An odontogenic myxoma is an intraosseous tumor characterized by stellate and spindle-shaped cells embedded in an abundant myxoid or mucoid extracellular matrix. We herein describe an odontogenic myxoma that expanded not only to the bone marrow but also to the outside of the alveolar bone. Diagnosis of an odontogenic myxoma in a tooth-deficient region by imaging findings alone was difficult because the positional relationship between the tumor and the tooth is unknown. Furthermore, some of these odontogenic myxomas reportedly show rapid growth.

Case Report:

Here, we present the case of a patient, a 44-year-old man, who had a hard, bone-like swelling on his right mandible molar region and mild paresthesia on his right cheek. An odontogenic myxoma and ameloblastoma were suspected based on the imaging findings; however, pathological examination of the biopsy led to a diagnosis of odontogenic myxoma.
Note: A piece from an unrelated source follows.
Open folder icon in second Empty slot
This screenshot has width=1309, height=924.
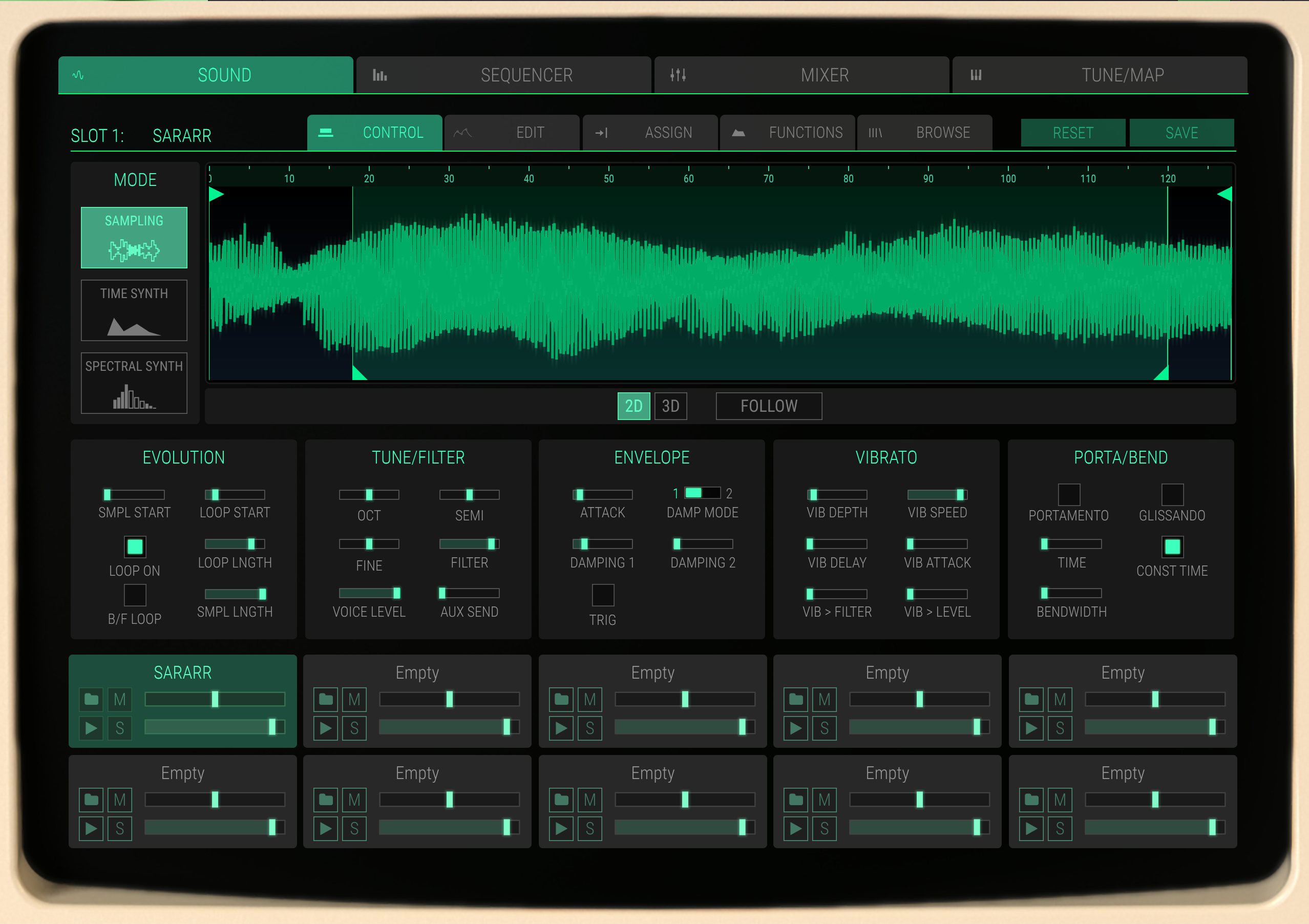pyautogui.click(x=561, y=699)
Right segmental mandibulectomy was performed, and there was no recurrence observed after surgery.


To improve the accuracy of imaging diagnosis, it is important to compare the imaging findings with the pathological findings of the surgical specimen. This comparison in the present case revealed differences in the magnetic resonance imaging signal intensity in regions with different types of cell components.

Keywords: Odontogenic myxoma, Pathology, Radiology, Case report, Mandible, Mandibulectomy.